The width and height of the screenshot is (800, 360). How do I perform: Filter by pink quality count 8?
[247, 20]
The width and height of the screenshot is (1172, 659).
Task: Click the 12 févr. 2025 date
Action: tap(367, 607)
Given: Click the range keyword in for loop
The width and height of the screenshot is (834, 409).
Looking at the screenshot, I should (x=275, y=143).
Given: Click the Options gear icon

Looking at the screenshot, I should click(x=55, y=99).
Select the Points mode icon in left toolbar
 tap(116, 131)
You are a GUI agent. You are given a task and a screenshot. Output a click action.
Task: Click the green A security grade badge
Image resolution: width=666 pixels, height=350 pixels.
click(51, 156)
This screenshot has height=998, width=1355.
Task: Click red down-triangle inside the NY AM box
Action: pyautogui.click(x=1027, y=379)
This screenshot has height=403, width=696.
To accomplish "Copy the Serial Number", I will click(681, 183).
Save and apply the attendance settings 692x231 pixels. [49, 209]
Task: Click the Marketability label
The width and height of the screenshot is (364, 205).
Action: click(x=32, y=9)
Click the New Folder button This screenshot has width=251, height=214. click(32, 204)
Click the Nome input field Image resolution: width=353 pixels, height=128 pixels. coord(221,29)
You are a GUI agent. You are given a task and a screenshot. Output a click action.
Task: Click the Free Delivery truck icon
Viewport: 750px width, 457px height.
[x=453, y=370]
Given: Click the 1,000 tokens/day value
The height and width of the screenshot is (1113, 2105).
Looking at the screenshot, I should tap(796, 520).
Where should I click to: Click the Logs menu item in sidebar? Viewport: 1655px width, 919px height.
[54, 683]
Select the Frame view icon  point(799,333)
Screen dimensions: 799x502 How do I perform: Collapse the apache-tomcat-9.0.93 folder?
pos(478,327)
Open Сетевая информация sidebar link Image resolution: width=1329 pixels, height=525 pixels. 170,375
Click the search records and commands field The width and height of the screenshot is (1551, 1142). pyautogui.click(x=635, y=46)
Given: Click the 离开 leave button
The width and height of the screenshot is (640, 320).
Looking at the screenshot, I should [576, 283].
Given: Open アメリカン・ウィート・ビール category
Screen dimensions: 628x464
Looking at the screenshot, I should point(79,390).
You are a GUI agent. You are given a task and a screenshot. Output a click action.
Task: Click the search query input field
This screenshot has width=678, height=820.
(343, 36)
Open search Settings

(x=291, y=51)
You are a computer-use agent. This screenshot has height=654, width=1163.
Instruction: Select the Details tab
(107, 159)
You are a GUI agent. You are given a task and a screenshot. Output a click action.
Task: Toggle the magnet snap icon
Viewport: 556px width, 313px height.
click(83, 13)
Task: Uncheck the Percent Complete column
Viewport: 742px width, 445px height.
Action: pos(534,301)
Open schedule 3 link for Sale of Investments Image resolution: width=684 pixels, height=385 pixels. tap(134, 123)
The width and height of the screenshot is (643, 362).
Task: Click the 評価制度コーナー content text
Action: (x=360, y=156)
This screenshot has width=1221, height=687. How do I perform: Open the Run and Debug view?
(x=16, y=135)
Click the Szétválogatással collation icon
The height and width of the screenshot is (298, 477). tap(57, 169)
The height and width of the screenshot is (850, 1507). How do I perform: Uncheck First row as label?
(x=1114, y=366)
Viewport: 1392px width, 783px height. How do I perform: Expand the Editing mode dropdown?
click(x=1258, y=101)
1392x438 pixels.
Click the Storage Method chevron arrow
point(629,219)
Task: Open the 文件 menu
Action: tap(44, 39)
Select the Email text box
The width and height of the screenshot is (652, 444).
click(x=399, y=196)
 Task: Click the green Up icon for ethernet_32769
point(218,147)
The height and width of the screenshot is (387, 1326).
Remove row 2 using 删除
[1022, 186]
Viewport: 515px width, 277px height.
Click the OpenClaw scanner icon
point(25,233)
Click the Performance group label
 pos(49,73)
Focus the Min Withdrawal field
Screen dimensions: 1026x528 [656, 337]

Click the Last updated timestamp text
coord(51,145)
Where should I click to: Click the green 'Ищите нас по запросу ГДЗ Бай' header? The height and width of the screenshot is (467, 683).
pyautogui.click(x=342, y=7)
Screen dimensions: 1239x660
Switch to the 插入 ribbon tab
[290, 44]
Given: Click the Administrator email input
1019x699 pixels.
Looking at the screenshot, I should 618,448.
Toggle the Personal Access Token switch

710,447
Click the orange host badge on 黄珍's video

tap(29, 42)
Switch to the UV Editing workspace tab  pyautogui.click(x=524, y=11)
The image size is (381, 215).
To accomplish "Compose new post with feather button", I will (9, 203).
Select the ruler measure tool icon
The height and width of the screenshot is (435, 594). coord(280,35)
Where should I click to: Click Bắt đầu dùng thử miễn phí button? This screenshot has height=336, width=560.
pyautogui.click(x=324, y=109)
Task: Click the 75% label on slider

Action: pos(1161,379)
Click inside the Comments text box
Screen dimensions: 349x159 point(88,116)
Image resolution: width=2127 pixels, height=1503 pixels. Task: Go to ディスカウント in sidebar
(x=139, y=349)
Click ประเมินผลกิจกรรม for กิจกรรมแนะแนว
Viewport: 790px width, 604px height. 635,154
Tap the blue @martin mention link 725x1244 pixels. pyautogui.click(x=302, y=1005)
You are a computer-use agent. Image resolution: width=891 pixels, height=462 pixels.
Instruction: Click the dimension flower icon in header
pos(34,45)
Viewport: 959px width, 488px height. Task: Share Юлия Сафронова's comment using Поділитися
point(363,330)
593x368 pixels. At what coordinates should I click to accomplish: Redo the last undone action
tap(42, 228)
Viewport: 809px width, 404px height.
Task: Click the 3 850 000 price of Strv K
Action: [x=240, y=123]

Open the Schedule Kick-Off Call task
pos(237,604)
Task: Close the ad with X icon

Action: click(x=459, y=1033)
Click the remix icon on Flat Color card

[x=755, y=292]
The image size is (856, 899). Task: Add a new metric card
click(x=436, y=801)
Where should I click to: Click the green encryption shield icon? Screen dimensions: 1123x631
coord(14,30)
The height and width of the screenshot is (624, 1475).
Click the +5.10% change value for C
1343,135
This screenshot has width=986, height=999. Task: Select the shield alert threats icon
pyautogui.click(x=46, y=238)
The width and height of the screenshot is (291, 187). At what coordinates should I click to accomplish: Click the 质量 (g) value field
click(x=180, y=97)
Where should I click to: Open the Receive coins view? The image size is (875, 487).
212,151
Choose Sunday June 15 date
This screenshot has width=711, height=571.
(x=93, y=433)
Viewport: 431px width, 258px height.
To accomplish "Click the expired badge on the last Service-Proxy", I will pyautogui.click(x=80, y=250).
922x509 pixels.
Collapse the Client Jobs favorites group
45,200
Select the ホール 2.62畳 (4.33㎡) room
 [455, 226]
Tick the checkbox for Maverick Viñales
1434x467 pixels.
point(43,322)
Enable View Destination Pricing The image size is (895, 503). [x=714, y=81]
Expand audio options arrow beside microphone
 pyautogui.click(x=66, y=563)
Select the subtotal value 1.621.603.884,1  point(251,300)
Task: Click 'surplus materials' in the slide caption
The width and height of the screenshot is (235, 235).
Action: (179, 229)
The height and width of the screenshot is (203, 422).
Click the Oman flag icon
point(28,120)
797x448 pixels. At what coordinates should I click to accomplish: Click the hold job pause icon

#####

--- Problem ---
Output every line of the entries above as a JSON list of strings, one string per line, leaving out blank lines.

--- The answer ---
[
  "The width and height of the screenshot is (800, 360). How do I perform: Filter by pink quality count 8?",
  "[247, 20]",
  "The width and height of the screenshot is (1172, 659).",
  "Task: Click the 12 févr. 2025 date",
  "Action: tap(367, 607)",
  "Given: Click the range keyword in for loop",
  "The width and height of the screenshot is (834, 409).",
  "Looking at the screenshot, I should (x=275, y=143).",
  "Given: Click the Options gear icon",
  "Looking at the screenshot, I should click(x=55, y=99).",
  "Select the Points mode icon in left toolbar",
  " tap(116, 131)",
  "You are a GUI agent. You are given a task and a screenshot. Output a click action.",
  "Task: Click the green A security grade badge",
  "Image resolution: width=666 pixels, height=350 pixels.",
  "click(51, 156)",
  "This screenshot has height=998, width=1355.",
  "Task: Click red down-triangle inside the NY AM box",
  "Action: pyautogui.click(x=1027, y=379)",
  "This screenshot has height=403, width=696.",
  "To accomplish \"Copy the Serial Number\", I will click(681, 183).",
  "Save and apply the attendance settings 692x231 pixels. [49, 209]",
  "Task: Click the Marketability label",
  "The width and height of the screenshot is (364, 205).",
  "Action: click(x=32, y=9)",
  "Click the New Folder button This screenshot has width=251, height=214. click(32, 204)",
  "Click the Nome input field Image resolution: width=353 pixels, height=128 pixels. coord(221,29)",
  "You are a GUI agent. You are given a task and a screenshot. Output a click action.",
  "Task: Click the Free Delivery truck icon",
  "Viewport: 750px width, 457px height.",
  "[x=453, y=370]",
  "Given: Click the 1,000 tokens/day value",
  "The height and width of the screenshot is (1113, 2105).",
  "Looking at the screenshot, I should tap(796, 520).",
  "Where should I click to: Click the Logs menu item in sidebar? Viewport: 1655px width, 919px height.",
  "[54, 683]",
  "Select the Frame view icon  point(799,333)",
  "Screen dimensions: 799x502 How do I perform: Collapse the apache-tomcat-9.0.93 folder?",
  "pos(478,327)",
  "Open Сетевая информация sidebar link Image resolution: width=1329 pixels, height=525 pixels. 170,375",
  "Click the search records and commands field The width and height of the screenshot is (1551, 1142). pyautogui.click(x=635, y=46)",
  "Given: Click the 离开 leave button",
  "The width and height of the screenshot is (640, 320).",
  "Looking at the screenshot, I should [576, 283].",
  "Given: Open アメリカン・ウィート・ビール category",
  "Screen dimensions: 628x464",
  "Looking at the screenshot, I should point(79,390).",
  "You are a GUI agent. You are given a task and a screenshot. Output a click action.",
  "Task: Click the search query input field",
  "This screenshot has width=678, height=820.",
  "(343, 36)",
  "Open search Settings",
  "(x=291, y=51)",
  "You are a computer-use agent. This screenshot has height=654, width=1163.",
  "Instruction: Select the Details tab",
  "(107, 159)",
  "You are a GUI agent. You are given a task and a screenshot. Output a click action.",
  "Task: Toggle the magnet snap icon",
  "Viewport: 556px width, 313px height.",
  "click(83, 13)",
  "Task: Uncheck the Percent Complete column",
  "Viewport: 742px width, 445px height.",
  "Action: pos(534,301)",
  "Open schedule 3 link for Sale of Investments Image resolution: width=684 pixels, height=385 pixels. tap(134, 123)",
  "The width and height of the screenshot is (643, 362).",
  "Task: Click the 評価制度コーナー content text",
  "Action: (x=360, y=156)",
  "This screenshot has width=1221, height=687. How do I perform: Open the Run and Debug view?",
  "(x=16, y=135)",
  "Click the Szétválogatással collation icon",
  "The height and width of the screenshot is (298, 477). tap(57, 169)",
  "The height and width of the screenshot is (850, 1507). How do I perform: Uncheck First row as label?",
  "(x=1114, y=366)",
  "Viewport: 1392px width, 783px height. How do I perform: Expand the Editing mode dropdown?",
  "click(x=1258, y=101)",
  "1392x438 pixels.",
  "Click the Storage Method chevron arrow",
  "point(629,219)",
  "Task: Open the 文件 menu",
  "Action: tap(44, 39)",
  "Select the Email text box",
  "The width and height of the screenshot is (652, 444).",
  "click(x=399, y=196)",
  " Task: Click the green Up icon for ethernet_32769",
  "point(218,147)",
  "The height and width of the screenshot is (387, 1326).",
  "Remove row 2 using 删除",
  "[1022, 186]",
  "Viewport: 515px width, 277px height.",
  "Click the OpenClaw scanner icon",
  "point(25,233)",
  "Click the Performance group label",
  " pos(49,73)",
  "Focus the Min Withdrawal field",
  "Screen dimensions: 1026x528 [656, 337]",
  "Click the Last updated timestamp text",
  "coord(51,145)",
  "Where should I click to: Click the green 'Ищите нас по запросу ГДЗ Бай' header? The height and width of the screenshot is (467, 683).",
  "pyautogui.click(x=342, y=7)",
  "Screen dimensions: 1239x660",
  "Switch to the 插入 ribbon tab",
  "[290, 44]",
  "Given: Click the Administrator email input",
  "1019x699 pixels.",
  "Looking at the screenshot, I should 618,448.",
  "Toggle the Personal Access Token switch",
  "710,447",
  "Click the orange host badge on 黄珍's video",
  "tap(29, 42)",
  "Switch to the UV Editing workspace tab  pyautogui.click(x=524, y=11)",
  "The image size is (381, 215).",
  "To accomplish \"Compose new post with feather button\", I will (9, 203).",
  "Select the ruler measure tool icon",
  "The height and width of the screenshot is (435, 594). coord(280,35)",
  "Where should I click to: Click Bắt đầu dùng thử miễn phí button? This screenshot has height=336, width=560.",
  "pyautogui.click(x=324, y=109)",
  "Task: Click the 75% label on slider",
  "Action: pos(1161,379)",
  "Click inside the Comments text box",
  "Screen dimensions: 349x159 point(88,116)",
  "Image resolution: width=2127 pixels, height=1503 pixels. Task: Go to ディスカウント in sidebar",
  "(x=139, y=349)",
  "Click ประเมินผลกิจกรรม for กิจกรรมแนะแนว",
  "Viewport: 790px width, 604px height. 635,154",
  "Tap the blue @martin mention link 725x1244 pixels. pyautogui.click(x=302, y=1005)",
  "You are a computer-use agent. Image resolution: width=891 pixels, height=462 pixels.",
  "Instruction: Click the dimension flower icon in header",
  "pos(34,45)",
  "Viewport: 959px width, 488px height. Task: Share Юлия Сафронова's comment using Поділитися",
  "point(363,330)",
  "593x368 pixels. At what coordinates should I click to accomplish: Redo the last undone action",
  "tap(42, 228)",
  "Viewport: 809px width, 404px height.",
  "Task: Click the 3 850 000 price of Strv K",
  "Action: [x=240, y=123]",
  "Open the Schedule Kick-Off Call task",
  "pos(237,604)",
  "Task: Close the ad with X icon",
  "Action: click(x=459, y=1033)",
  "Click the remix icon on Flat Color card",
  "[x=755, y=292]",
  "The image size is (856, 899). Task: Add a new metric card",
  "click(x=436, y=801)",
  "Where should I click to: Click the green encryption shield icon? Screen dimensions: 1123x631",
  "coord(14,30)",
  "The height and width of the screenshot is (624, 1475).",
  "Click the +5.10% change value for C",
  "1343,135",
  "This screenshot has width=986, height=999. Task: Select the shield alert threats icon",
  "pyautogui.click(x=46, y=238)",
  "The width and height of the screenshot is (291, 187). At what coordinates should I click to accomplish: Click the 质量 (g) value field",
  "click(x=180, y=97)",
  "Where should I click to: Open the Receive coins view? The image size is (875, 487).",
  "212,151",
  "Choose Sunday June 15 date",
  "This screenshot has width=711, height=571.",
  "(x=93, y=433)",
  "Viewport: 431px width, 258px height.",
  "To accomplish \"Click the expired badge on the last Service-Proxy\", I will pyautogui.click(x=80, y=250).",
  "922x509 pixels.",
  "Collapse the Client Jobs favorites group",
  "45,200",
  "Select the ホール 2.62畳 (4.33㎡) room",
  " [455, 226]",
  "Tick the checkbox for Maverick Viñales",
  "1434x467 pixels.",
  "point(43,322)",
  "Enable View Destination Pricing The image size is (895, 503). [x=714, y=81]",
  "Expand audio options arrow beside microphone",
  " pyautogui.click(x=66, y=563)",
  "Select the subtotal value 1.621.603.884,1  point(251,300)",
  "Task: Click 'surplus materials' in the slide caption",
  "The width and height of the screenshot is (235, 235).",
  "Action: (179, 229)",
  "The height and width of the screenshot is (203, 422).",
  "Click the Oman flag icon",
  "point(28,120)",
  "797x448 pixels. At what coordinates should I click to accomplish: Click the hold job pause icon"
]